NYC Subway Ridership Decline from April 2019 to April 2020
During the COVID-19 pandemic, NYC subway ridership fell dramatically between April 2019 and April 2020. The decline in total UPT was 261,525,797 trips, showcasing the severe impact of the pandemic on public transit systems.
Additional Transit Insights
Agency with the Least Total VRM: The Barnegat Bay Decoy & Baymen’s Museum had the least total VRM in this sample, reporting only 2,312 VRM. This suggests minimal operational activity for this agency.
Mode with the Least Total VRM: The Aerial Tramway mode had the least VRM among transit modes, with a total of 292,860 VRM, highlighting its smaller operational footprint compared to other modes.

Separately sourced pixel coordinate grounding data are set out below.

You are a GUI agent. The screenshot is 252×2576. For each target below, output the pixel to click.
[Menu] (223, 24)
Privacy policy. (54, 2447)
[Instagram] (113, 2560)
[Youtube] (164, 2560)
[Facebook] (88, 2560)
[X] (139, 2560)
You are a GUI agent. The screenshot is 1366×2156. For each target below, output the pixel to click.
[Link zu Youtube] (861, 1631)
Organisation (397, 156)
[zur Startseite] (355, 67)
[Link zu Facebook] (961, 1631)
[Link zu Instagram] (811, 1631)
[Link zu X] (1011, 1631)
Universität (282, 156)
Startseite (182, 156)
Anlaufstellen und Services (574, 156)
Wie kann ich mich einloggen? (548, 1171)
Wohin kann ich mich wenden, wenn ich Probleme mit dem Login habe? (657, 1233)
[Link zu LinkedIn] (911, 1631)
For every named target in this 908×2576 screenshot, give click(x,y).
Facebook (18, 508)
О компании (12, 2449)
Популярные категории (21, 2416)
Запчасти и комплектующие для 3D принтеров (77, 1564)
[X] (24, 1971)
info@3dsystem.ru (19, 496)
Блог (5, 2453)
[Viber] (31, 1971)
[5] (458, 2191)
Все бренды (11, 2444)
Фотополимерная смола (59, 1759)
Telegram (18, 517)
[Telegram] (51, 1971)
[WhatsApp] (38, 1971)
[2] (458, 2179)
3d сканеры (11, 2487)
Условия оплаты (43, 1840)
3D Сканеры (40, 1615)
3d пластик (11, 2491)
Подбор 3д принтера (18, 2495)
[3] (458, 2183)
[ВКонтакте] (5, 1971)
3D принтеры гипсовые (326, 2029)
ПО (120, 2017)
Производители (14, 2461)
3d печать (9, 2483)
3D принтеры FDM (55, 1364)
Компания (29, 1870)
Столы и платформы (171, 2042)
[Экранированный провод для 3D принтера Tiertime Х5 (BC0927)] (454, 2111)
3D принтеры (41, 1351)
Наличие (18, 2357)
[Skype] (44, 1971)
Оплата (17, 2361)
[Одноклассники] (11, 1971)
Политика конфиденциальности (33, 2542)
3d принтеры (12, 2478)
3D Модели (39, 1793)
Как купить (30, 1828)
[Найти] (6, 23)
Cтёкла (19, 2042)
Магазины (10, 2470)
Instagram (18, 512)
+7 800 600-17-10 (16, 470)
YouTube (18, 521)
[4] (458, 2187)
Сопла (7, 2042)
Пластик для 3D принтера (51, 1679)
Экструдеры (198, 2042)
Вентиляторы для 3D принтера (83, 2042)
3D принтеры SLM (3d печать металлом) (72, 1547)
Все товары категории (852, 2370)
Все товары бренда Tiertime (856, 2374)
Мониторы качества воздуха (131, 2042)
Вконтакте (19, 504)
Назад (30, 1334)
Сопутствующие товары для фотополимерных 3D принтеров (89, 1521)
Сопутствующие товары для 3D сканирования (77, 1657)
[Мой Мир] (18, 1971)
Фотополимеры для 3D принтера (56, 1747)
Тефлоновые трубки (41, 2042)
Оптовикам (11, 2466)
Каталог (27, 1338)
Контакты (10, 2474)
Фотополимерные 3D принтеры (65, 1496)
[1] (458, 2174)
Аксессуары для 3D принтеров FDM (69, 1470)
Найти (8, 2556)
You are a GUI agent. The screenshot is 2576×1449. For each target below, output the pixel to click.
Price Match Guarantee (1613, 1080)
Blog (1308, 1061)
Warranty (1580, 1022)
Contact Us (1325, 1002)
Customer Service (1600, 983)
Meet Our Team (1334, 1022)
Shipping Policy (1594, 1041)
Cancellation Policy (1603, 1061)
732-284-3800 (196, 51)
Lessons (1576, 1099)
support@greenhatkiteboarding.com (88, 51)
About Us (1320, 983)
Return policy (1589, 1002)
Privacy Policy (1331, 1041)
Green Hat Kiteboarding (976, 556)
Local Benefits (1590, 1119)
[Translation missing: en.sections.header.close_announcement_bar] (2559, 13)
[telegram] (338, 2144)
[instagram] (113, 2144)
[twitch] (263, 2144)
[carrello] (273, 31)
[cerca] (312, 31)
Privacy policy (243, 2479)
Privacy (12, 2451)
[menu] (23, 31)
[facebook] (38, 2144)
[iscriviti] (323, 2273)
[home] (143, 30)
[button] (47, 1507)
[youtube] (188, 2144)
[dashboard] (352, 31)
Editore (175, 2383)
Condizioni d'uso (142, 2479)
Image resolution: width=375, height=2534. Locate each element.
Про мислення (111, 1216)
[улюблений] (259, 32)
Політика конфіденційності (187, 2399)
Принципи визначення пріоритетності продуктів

Agency with the Least Total UPT: Enterprise Holdings, LLC had the fewest total Unlinked Passenger Trips, with only 858 trips in the dataset. This reflects the lower passenger activity of this particular agency.
To deepen the analysis of transit data, a new table was constructed from the USAGE dataset, focusing on the total Unlinked Passenger Trips (UPT) and Vehicle Revenue Miles (VRM) for 2022. This involved utilizing R functions like group_by, summarize, and filter, along with the year function to isolate data for 2022. The final table, named USAGE_2022_ANNUAL, included the key fields: NTD ID, Agency, Metro Area, Mode, UPT, and VRM. After summarizing the data, the table was ungrouped for further manipulation.
This new table was then merged with the FINANCIALS dataset using a left join, matched by NTD ID and Mode. The merge allowed for a comprehensive view of both operational usage and financial data, creating the USAGE_AND_FINANCIALS dataset, which was used to investigate farebox recovery and efficiency across transit systems.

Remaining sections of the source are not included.